Interesse pelo Brasil estimula consultoria a ir para o exterior
São Paulo, 3 de Dezembro de 2007 - A busca por informações sobre o Brasil fez com que consultorias agropecuárias tivessem de criar estratégias para atender a esses clientes. Assim, algumas abriram filiais no exterior, outras formaram parceria fora e teve até aquelas que foram adquiridas por empresas estrangeiras. Investidores de outros países estão interessados em conhecer sobre o mercado de agroenergia - sucroalcooleiro, soja e milho, principalmente. Outras duas áreas também despontam: carnes e leite. Em algumas destas empresas, cerca de 30% dos clientes já são estrangeiros.
"O interesse pelo Brasil é grande, pois o País lidera em muitos setores", afirma Carlos Cogo, diretor da Cogo Consultoria Agroeconômica. A empresa inaugurou recentemente sua subsidiária no Canadá - Brazilian Agribusiness Markets - e pretende criar outro escritório, desta vez na Europa, no ano que vem. Segundo ele, os estrangeiros querem informações sobre oportunidades de investimentos e orientações sobre tendências de curto e longo prazos.
Outras consultorias também têm planos de abrir escritórios no exterior. "É uma preocupação que a gente tem para 2008, mas não tem estratégia montada", afirma Amaryllis Romano, economista da Tendências. Segundo ela, a procura por informações do agronegócio brasileiro começou há cerca de três anos e se intensificou neste. De acordo com Amaryllis, até o ano passado o maior interesse era no ramo sucroalcooleiro e, a partir deste, as carnes começaram a atrair interesses - foi justamente em 2007 que os principais frigoríficos do setor abriram capital.
"Tem muita procura de fundos de investimentos interessados em entender melhor o setor, principalmente leite", diz Marcelo Pereira de Carvalho, da Agripoint. Ele afirma que hoje a empresa atua de forma mais passiva em relação a este tipo de mercado, mas como há um tendência de interesses de agentes que não participavam do setor em saber mais sobre o País, a consultoria poderá avaliar outra forma de atendê-los. Na RC Consultores, segundo o diretor, Paulo Rabello de Castro, a procura de estrangeiros ainda é "episódica, mas que certamente irá se desenvolver". No entanto, ele diz que a empresa fará algum movimento na direção desse mercado em 2008.
Caminho inverso
Algumas consultorias estrangeiras também abriram filiais no Brasil. É o caso da AgraInforma e da FCStone. A primeira, adquiriu a FNP - que virou AgraFNP, em 2005, enquanto a segunda criou uma subsidiária brasileira.

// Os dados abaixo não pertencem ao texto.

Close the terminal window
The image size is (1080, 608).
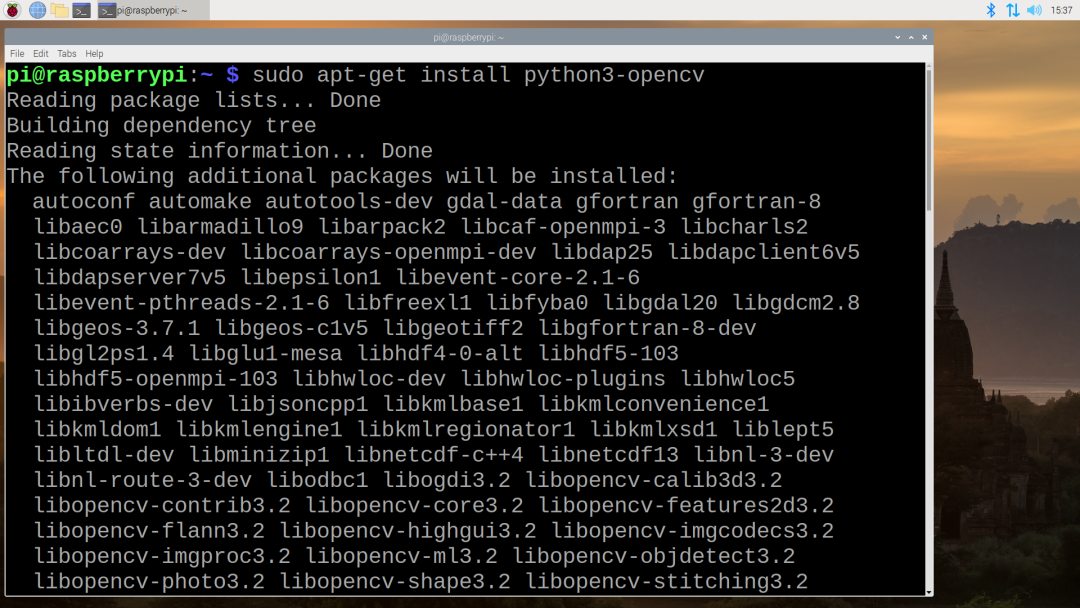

José Vicente Ferraz, diretor da AgraFNP, diz que hoje, no Brasil, cerca de um terço dos clientes da consultoria são estrangeiros, em busca, principalmente, de informações sobre açúcar e álcool. Um pouco antes, a FCStone veio para o Brasil. "O potencial do mercado brasileiro em soja e em açúcar e o fato de o País ser a última fronteira agrícola foram os responsáveis pela abertura do nosso escritório, pois já atuávamos no Brasil indiretamente", afirma Gonzalo Terracini.
O diretor da Safras & Mercado, Flávio França Júnior, diz que a empresa já teve filial em Chicago (Estados Unidos), que foi desativada. Atualmente, a empresa atua com um escritório em Buenos Aires e tem parcerias fora, como por exemplo, na China. "A demanda de fora para o Brasil é grande, de fato, temos muitos clientes no exterior. Mas por enquanto não está nos planos uma outra filial", diz.
Anderson Galvão, diretor da Céleres também verifica uma procura grande de estrangeiros e até já cogitou abrir filial, mas por enquanto os planos estão "em banho-maria". Segundo ele, 2007 foi muito ativo em relação a estrangeiros. A empresa realizou análises para os Estados Unidos, Austrália, Coréia, Índia, Argentina e Portugal. Galvão diz que os estrangeiros estão muito interessados em cana-de-açúcar, biodiesel e compra de terras.